▶ Stored data
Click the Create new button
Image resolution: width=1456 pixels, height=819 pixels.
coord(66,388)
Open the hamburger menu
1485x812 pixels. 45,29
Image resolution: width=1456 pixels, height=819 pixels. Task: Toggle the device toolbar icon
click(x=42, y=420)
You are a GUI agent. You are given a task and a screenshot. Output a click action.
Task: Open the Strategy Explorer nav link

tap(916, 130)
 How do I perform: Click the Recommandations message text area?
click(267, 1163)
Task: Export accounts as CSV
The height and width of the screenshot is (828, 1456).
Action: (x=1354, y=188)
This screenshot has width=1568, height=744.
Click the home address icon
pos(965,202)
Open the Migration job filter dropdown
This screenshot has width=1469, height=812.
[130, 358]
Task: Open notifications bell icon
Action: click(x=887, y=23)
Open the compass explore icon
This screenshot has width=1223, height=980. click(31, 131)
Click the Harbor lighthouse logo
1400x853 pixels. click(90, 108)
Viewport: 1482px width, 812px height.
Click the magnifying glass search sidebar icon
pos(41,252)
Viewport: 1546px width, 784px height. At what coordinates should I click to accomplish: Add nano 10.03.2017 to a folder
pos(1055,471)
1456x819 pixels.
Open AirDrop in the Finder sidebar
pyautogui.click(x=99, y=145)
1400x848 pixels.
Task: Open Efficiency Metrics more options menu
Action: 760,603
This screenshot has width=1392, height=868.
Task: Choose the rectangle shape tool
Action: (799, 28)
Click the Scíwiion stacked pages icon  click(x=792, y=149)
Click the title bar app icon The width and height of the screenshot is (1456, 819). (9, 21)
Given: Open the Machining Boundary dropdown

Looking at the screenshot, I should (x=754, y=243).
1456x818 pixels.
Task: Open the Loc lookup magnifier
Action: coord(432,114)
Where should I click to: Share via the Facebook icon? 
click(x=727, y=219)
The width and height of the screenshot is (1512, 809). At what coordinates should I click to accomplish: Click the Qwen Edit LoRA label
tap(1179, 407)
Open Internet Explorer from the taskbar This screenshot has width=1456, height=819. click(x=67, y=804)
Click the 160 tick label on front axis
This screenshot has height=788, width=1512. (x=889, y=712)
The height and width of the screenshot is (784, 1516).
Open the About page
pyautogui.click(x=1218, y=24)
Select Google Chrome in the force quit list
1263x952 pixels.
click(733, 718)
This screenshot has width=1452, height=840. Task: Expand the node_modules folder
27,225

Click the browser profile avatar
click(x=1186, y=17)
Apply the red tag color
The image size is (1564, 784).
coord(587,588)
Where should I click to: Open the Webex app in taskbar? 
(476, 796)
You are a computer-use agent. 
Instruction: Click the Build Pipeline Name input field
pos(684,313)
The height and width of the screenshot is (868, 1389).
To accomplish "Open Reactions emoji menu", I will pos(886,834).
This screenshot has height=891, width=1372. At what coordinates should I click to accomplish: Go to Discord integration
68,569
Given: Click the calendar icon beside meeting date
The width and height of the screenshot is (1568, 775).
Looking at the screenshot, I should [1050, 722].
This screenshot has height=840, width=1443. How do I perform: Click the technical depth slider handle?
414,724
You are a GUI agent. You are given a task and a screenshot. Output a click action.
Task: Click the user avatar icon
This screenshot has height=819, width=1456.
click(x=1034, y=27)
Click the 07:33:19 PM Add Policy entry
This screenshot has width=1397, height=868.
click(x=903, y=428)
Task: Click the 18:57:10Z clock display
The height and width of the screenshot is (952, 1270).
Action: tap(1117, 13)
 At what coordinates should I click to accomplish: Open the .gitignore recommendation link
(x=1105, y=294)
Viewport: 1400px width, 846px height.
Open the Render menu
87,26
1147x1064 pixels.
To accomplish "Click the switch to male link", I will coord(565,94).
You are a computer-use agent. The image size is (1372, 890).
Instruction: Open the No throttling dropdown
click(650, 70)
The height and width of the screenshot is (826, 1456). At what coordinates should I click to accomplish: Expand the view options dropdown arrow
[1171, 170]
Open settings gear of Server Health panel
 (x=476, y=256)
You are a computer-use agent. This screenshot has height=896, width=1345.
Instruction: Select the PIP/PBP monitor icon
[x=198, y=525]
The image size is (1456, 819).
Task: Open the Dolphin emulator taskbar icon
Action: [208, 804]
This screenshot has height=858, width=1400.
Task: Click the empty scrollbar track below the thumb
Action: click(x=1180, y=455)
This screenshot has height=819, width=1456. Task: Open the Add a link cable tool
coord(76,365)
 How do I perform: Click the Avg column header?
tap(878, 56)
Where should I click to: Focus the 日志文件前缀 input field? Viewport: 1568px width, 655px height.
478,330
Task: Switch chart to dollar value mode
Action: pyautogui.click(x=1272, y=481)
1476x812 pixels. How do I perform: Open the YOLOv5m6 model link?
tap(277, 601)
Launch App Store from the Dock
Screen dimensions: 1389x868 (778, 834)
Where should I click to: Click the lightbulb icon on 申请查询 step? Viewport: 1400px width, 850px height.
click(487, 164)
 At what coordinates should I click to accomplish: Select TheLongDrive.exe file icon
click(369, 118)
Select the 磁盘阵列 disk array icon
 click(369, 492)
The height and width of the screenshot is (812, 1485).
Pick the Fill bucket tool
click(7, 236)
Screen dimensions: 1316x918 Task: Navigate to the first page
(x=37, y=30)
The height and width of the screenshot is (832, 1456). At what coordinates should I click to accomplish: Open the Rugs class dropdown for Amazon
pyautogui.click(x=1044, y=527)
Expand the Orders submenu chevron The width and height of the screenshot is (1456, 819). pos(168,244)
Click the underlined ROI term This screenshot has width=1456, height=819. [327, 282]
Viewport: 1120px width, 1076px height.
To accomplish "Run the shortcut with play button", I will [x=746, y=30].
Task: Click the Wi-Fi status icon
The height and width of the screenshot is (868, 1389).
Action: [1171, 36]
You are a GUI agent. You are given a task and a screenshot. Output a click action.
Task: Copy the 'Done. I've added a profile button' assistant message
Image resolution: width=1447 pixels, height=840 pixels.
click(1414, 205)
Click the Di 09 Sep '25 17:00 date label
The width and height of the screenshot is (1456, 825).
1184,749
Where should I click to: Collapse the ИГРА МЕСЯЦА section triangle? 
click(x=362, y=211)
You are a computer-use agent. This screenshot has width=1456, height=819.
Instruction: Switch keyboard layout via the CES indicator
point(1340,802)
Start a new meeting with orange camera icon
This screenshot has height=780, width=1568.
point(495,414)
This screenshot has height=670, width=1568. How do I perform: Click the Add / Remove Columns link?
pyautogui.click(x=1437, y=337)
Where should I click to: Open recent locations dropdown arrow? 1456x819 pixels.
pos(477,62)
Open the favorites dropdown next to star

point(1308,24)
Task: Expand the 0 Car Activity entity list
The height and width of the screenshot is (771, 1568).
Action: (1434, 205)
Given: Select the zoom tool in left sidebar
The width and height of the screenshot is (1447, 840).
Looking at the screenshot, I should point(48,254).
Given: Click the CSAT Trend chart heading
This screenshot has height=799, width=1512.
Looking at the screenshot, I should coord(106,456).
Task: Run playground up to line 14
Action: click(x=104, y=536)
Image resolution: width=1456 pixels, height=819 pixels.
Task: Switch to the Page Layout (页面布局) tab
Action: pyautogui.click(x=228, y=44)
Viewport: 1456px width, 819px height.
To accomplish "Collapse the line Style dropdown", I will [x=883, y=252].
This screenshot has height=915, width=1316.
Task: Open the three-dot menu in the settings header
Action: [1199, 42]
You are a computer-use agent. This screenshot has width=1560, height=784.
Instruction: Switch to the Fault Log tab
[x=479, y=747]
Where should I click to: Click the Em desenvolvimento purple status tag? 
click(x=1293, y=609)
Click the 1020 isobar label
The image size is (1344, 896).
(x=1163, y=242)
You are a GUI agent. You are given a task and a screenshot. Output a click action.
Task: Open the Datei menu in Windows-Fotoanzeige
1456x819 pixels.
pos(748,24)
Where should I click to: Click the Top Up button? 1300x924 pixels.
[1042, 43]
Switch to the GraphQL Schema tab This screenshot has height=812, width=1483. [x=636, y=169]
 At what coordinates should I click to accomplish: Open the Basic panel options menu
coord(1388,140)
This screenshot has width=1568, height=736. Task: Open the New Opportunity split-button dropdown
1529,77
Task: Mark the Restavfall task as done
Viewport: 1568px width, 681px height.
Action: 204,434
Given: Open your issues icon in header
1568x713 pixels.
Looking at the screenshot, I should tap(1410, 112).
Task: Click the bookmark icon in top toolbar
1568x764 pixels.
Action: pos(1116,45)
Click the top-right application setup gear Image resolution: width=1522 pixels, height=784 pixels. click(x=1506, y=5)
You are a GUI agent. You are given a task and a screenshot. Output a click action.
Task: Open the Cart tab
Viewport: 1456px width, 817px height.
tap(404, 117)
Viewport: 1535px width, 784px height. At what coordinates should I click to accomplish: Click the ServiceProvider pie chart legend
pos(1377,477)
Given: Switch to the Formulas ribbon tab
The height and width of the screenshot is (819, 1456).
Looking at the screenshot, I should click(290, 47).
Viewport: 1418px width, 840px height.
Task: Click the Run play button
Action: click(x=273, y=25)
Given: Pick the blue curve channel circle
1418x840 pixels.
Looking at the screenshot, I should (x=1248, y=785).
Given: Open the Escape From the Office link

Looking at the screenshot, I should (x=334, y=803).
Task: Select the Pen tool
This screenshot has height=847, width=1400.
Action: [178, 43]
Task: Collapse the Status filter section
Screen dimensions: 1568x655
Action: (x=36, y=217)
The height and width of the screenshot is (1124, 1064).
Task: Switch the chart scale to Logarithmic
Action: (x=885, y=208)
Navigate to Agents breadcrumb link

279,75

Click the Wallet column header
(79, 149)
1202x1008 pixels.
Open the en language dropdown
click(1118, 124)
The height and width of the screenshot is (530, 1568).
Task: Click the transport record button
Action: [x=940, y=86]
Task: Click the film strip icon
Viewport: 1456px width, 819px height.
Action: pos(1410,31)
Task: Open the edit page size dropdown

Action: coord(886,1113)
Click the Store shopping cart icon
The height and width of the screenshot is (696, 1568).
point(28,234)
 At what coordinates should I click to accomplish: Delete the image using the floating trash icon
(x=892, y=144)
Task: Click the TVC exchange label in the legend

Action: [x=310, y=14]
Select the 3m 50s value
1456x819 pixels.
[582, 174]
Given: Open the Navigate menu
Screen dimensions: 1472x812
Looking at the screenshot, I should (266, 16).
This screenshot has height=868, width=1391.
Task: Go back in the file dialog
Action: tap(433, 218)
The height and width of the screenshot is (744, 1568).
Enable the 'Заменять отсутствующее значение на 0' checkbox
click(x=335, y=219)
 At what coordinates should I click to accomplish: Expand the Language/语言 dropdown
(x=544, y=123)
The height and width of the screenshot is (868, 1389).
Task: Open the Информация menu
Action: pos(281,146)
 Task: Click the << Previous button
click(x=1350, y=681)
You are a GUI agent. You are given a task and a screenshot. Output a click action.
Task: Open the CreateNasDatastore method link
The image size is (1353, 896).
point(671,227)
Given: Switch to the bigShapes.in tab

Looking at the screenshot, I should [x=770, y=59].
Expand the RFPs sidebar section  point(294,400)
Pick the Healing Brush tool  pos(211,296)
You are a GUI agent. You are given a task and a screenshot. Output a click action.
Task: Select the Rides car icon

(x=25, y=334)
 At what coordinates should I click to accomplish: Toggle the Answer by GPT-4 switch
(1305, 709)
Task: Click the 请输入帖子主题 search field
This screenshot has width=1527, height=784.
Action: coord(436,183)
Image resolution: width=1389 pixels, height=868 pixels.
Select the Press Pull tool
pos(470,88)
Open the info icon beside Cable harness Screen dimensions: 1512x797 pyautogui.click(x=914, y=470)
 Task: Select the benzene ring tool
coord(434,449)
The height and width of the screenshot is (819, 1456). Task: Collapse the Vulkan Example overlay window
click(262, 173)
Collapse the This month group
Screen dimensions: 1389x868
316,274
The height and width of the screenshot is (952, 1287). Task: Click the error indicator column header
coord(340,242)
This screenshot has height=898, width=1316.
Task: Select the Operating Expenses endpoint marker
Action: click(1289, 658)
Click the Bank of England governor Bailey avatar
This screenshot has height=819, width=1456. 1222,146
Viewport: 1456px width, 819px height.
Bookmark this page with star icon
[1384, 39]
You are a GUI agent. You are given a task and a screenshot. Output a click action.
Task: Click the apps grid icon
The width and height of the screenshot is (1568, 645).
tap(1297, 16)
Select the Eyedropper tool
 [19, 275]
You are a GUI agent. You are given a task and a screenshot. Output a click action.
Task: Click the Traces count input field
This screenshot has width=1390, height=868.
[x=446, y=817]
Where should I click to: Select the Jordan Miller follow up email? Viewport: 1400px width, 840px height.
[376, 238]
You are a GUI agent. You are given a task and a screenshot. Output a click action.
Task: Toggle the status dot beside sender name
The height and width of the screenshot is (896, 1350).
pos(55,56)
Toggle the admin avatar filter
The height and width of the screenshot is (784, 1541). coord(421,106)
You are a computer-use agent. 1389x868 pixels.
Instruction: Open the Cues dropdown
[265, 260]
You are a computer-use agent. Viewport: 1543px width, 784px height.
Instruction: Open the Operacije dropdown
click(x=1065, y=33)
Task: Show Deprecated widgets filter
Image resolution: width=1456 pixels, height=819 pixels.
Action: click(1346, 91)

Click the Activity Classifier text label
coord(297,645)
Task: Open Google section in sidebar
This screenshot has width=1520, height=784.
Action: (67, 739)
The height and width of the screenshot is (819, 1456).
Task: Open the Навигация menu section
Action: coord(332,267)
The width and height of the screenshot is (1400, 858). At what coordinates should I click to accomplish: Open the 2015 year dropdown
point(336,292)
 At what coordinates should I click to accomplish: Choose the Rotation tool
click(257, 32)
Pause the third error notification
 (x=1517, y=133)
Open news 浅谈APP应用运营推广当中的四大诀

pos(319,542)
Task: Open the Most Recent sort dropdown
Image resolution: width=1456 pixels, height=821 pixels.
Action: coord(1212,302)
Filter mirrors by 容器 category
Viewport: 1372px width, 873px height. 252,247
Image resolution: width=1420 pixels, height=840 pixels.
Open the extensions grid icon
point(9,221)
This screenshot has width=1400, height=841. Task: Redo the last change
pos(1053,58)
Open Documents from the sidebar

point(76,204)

▶ TASK GOAL
The output should be exactly the lines above from the line containing "agent. This screenshot has width=1456, height=819." to the line containing "Task: Expand the 0 Car Activity entity list", inclusive, with no other lines.

▶ FINISHED TASK
You are a computer-use agent. This screenshot has width=1456, height=819.
Instruction: Switch keyboard layout via the CES indicator
point(1340,802)
Start a new meeting with orange camera icon
This screenshot has height=780, width=1568.
point(495,414)
This screenshot has height=670, width=1568. How do I perform: Click the Add / Remove Columns link?
pyautogui.click(x=1437, y=337)
Where should I click to: Open recent locations dropdown arrow? 1456x819 pixels.
pos(477,62)
Open the favorites dropdown next to star

point(1308,24)
Task: Expand the 0 Car Activity entity list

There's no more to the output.